What led you to become a children’s book author and illustrator?
Soon after I immigrated to the USA in 1994, I found myself with my newborn at the doorsteps of the public library. I had never before seen a place with the treasures I saw in there. Picture books immediately became my passion.
I didn’t know how, but I knew I wanted to create books like those. I started a journey of learning how to write in English, how to create stories, and how paint and make illustrations – a journey I am still on every day of my life.
In what ways does your personal story and your cultural heritage influence the work that you do?
I was inspired to write my stories and share with my son, then a baby who immigrated with me from Mexico. The only way of living I knew until then were the stories, the customs, the treasures of the land we came from. Learning to live and thrive in the United States reflected in everything I did, including my writing and the art I was trying to learn to create.
My creations became the amalgam of these two worlds: my country of birth and my country of growth and work, my past and my present, the cultures that formed me, both Mexico and the United States.
What impact do you see children’s books having in the lives of children and their families, particularly first generation immigrant families?

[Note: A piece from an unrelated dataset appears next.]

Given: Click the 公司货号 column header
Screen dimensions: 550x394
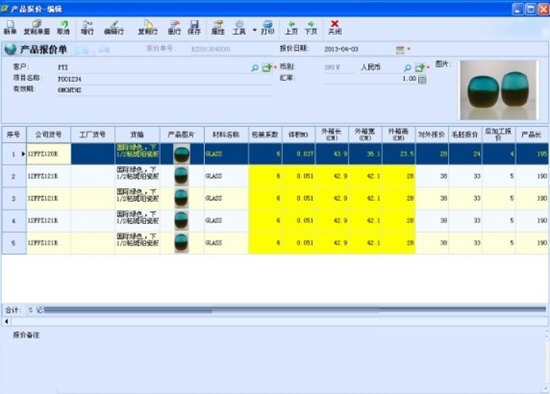Looking at the screenshot, I should (48, 134).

I can tell you about my own experience as a first generation immigrant because children’s books made all the difference in my life. It was through children’s books that my son and I created a bond – finding, reading, and delighting in books that I was barely able to understand and that were a great challenge for me to read to my son. In reading to him, I began making sense of the English language and I was able find a purpose and path. Through children’s books, I was also able to create a bond with my new country – the USA.

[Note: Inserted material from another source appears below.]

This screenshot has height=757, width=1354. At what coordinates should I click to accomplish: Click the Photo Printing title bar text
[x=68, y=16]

I believe there are many families who share my experience. Books bring families and communities together. Any family can find a way to grow and strengthen bonds by sharing the experience of books with their children.

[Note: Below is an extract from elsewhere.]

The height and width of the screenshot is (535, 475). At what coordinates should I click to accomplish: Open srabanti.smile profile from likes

What motivated you to tell Frida’s story from her own point of view, and in so few words?
One of the things that surprised me here in the USA was seeing how Frida was such a revered artist. Back in Mexico I had seen very little of her and what I knew of her – her art – was very confusing and sometimes even scary to me. But over the years I became more and more curious about Frida.
I began to learn about her determination to create despite her physical and emotional hardships. I began to connect with the tragedies in her life as well as her great willingness to live, to create, to play, to laugh.
She became to me a symbol of resistance, of growth, of creativity and of life endurance. I wanted to celebrate Frida by honoring her passion to create and to heal herself through art. I wanted to celebrate that, like Frida, we all have what it takes to create.
Your use of both two- and three-dimensional art in the book is truly extraordinary. How did you settle on this style, and did it pose any unique challenges?
To me Frida represents creativity and daring to create things out of the ordinary. I wanted to make the book I dreamed of without being scared of whether I was capable of doing it. So I dreamed big! I thought I could make a book that conveyed how Frida made her own life and identity a work of art.
The combination of two- and three-dimensional art grew from my desire to weave together everyday life and imagination.